Chapter 14: That's Enough Beans

James struggled to meet Clandestine's eyes. He kept them lowered, set on the ground between them.

Clandestine wanted to hear the whole story, but James didn't know if they had time for it. He had to figure out a way to tell her what she needed to know without letting this drag on much longer. His nerves were starting to chip away at him, and though Clandestine seemed under the false impression that they were safe because no one had found them yet, James had learned long ago not to depend on a status quo to go unchanged.

He took in a deep breath.

"Do you know what happened to the dragons during the calamity?" he asked.

He had to get a pulse for how much she knew, and how much would shock her.

"I... I don't," Clandestine hesitated. "I didn't know something happened to them at all..."

James nodded slightly.
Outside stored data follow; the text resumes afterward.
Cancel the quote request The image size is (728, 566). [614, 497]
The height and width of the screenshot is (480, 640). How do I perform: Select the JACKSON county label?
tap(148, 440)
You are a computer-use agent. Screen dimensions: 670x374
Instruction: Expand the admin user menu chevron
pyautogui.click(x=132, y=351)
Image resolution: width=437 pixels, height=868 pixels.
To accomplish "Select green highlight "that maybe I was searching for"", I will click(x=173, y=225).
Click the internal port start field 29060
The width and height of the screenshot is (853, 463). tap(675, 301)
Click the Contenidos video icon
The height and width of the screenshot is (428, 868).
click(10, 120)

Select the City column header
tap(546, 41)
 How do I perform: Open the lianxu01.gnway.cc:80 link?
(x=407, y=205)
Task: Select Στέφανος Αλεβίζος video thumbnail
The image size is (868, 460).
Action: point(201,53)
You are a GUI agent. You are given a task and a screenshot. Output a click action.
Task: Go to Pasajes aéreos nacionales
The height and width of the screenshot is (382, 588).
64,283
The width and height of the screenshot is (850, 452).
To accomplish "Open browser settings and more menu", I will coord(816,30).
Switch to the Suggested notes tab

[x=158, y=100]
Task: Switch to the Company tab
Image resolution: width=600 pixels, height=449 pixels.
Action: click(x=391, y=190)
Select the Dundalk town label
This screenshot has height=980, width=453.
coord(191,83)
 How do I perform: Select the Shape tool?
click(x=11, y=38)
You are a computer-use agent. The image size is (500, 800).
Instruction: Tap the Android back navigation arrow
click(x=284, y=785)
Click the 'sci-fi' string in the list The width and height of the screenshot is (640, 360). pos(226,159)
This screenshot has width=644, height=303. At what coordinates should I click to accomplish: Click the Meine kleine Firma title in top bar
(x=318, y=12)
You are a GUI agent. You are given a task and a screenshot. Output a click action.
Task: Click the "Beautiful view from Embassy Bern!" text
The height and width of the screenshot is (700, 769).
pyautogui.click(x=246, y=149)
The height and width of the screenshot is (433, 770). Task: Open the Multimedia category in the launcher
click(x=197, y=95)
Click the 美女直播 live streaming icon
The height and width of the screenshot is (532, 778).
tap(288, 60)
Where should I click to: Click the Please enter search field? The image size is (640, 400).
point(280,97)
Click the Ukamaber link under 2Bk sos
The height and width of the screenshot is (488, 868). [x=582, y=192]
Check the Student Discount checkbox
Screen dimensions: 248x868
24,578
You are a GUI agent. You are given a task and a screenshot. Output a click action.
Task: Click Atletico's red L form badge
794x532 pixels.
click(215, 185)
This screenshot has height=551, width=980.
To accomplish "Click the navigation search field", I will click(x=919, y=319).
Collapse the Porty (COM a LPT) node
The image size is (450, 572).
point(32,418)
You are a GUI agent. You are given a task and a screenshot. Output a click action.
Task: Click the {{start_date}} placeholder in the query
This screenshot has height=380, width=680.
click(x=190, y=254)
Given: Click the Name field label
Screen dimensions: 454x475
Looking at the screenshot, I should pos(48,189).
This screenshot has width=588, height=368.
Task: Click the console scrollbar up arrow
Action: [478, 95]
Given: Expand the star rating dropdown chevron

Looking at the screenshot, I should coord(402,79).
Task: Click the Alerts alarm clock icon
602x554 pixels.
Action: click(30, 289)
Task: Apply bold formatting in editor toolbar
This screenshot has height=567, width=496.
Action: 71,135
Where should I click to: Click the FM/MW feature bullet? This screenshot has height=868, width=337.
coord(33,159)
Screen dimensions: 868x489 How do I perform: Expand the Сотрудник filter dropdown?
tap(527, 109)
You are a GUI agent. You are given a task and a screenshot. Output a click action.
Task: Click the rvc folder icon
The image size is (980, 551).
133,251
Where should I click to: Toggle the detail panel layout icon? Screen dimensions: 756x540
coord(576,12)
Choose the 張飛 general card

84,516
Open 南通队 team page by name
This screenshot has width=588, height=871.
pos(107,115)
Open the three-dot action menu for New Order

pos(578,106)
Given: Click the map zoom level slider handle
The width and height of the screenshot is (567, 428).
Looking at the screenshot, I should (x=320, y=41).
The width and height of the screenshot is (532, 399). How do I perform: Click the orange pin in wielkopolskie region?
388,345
That left Clandestine along with the majority of the world's population: still in the dark. He'd been there not too long ago as well, but it'd been five years since he'd had anyone with an ear to listen to that was even open to believing him.

He just hadn't expected the first person to be the one he managed to save.

He swallowed.

"I can go into more detail later," he prefaced, knowing that many more questions would arise once she knew. "But what you need to know for now is this: before the start of the Great War, King Blackfield led a secret initiative to target the most powerful known dragons on the earth as a devastating first strike on mage-kind. It had been in the works for over a decade, and he was the one who perfected the formula for lumshade."

He still couldn't meet her eyes, but he could feel her eyes piercing through him.

"They learned that dragons are most vulnerable in their human form--"

"Their what--" Clandestine tried to say, but James kept going.

"Which was how they were able to subdue them," he said. "That was when they struck - via ambush - with the lumshade, and were able to kill them when they couldn't use their magic. They killed Jord, the Earth dragon, and Svida, the fire dragon soon after. You mentioned that Svida met with your mentor, right?"

When Clandestine mentioned Svida, James realized his initial assumption had been wrong. He'd thought that the kingdom was wrong about their theory of a dragon's magic being passed to another, but regardless, there was a real, living person inside. Honestly, James had thought it to be a trap, rigged to sabotage the person in waiting and whoever was unlucky enough to open it.

But it appeared that the cryptic rhyme had been true.

When Clandestine woke up... the coffin had clearly been opened without consequence.

There was no way to prove that if they'd tried to open it any earlier that it might've blown up in their face, but the very fact that James knew they'd still tried and failed to open it until Clandestine evidently woke up herself was proof enough that whatever magic had been used to seal her away worked. It'd followed the rules set by the words on the wood.

James realized that Clandestine had yet to answer his question, and when he looked back up at her, her eyes were watering.

Tears began to stream down her face, and she was staring at the ground now, shaking her head.

"How do you know all of this?" she asked in a whisper.

A sharp pain wrapped around James's chest as he watched her, feeling helpless as the bearer of bad news. Especially after everything that had already transpired.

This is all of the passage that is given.